Metal casting is an age-old metalworking process in which molten metal cools and solidifies in a mold to form metal parts. Despite its ancient roots, metal casting is still one of the most popular processes for companies looking to produce metal parts.
This article will cover what metal casting is, how it works, and walks you through the most common metal casting processes and the benefits manufacturers can attain by combining modern digital tools like 3D printing with traditional casting workflows.
Precision and Cost-Efficiency in Casting: Leveraging 3D Printing for Metal Parts
This webinar will walk you through the methods by which several established foundries were able to cast metal parts using patterns 3D printed on Formlabs’ 3D printers. Learn how foundries are cutting costs, reducing lead times, and improving the quality of their metal parts by integrating Formlabs’ Clear Cast Resin and Materialise Magics’ Lattice with traditional casting methods.
Metal Casting Process Overview
Since the advent of metal casting, the methods have evolved and varied. Its core techniques, however, have remained constant. Here is a general step-by-step process for metal casting:
Step 1: Patternmaking
In order to begin the metal casting process, a manufacturer first must develop a representation of the desired pattern.

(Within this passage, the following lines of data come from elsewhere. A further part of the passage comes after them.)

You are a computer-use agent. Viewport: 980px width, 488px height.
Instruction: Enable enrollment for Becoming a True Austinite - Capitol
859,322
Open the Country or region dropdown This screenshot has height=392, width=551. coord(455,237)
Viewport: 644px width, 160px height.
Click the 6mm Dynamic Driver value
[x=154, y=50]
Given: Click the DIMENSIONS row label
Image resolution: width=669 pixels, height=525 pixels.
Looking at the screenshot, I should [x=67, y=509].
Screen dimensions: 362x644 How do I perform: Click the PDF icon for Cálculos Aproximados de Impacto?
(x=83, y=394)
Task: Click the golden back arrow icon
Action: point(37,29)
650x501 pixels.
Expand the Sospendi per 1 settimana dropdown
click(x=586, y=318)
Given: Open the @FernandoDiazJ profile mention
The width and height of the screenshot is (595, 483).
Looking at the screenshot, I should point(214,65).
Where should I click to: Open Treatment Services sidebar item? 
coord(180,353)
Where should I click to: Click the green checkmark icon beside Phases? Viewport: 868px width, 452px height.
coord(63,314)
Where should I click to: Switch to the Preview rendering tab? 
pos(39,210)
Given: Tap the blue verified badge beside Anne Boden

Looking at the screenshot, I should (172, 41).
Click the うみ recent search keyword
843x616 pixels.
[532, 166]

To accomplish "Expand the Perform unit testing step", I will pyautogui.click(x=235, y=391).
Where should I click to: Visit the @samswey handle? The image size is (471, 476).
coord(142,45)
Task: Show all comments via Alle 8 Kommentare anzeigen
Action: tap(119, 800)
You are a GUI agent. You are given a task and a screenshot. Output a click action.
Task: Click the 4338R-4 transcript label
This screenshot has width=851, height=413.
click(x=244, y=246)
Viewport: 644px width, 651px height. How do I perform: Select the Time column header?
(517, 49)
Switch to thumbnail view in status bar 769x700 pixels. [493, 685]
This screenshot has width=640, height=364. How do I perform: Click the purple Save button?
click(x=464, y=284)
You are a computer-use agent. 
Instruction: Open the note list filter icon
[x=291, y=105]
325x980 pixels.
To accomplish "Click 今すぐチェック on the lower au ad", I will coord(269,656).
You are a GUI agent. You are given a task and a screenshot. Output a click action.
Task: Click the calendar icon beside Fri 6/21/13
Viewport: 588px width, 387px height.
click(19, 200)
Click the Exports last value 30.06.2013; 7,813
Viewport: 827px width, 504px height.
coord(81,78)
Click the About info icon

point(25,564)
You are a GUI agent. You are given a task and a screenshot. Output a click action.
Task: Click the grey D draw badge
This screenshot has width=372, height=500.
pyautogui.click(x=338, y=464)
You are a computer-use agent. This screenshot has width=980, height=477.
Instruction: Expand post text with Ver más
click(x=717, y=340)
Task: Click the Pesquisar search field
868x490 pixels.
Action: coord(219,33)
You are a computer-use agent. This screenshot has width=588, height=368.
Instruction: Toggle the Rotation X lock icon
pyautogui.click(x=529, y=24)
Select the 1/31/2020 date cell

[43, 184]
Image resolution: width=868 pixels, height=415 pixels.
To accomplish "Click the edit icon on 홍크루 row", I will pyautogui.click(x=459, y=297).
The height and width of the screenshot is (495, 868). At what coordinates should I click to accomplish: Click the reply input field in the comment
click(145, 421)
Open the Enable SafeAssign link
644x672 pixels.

This pattern is essential in designing the mold used for the cast. It is traditionally made from wood, foam, plastic, or wax and ensures that the mold accurately produces the finished metal part. Today, 3D printing is also a common method to produce patterns, which allows designers to create accurate patterns directly from digital CAD software tools.
A pattern is not an exact replica of the desired part. It has additional elements that make the casting process possible, including gates that allow molten metal to flow at a steady rate and vents for gas to escape. Additionally, patterns are also larger than the parts they represent to account for the shrinkage that occurs during cooling.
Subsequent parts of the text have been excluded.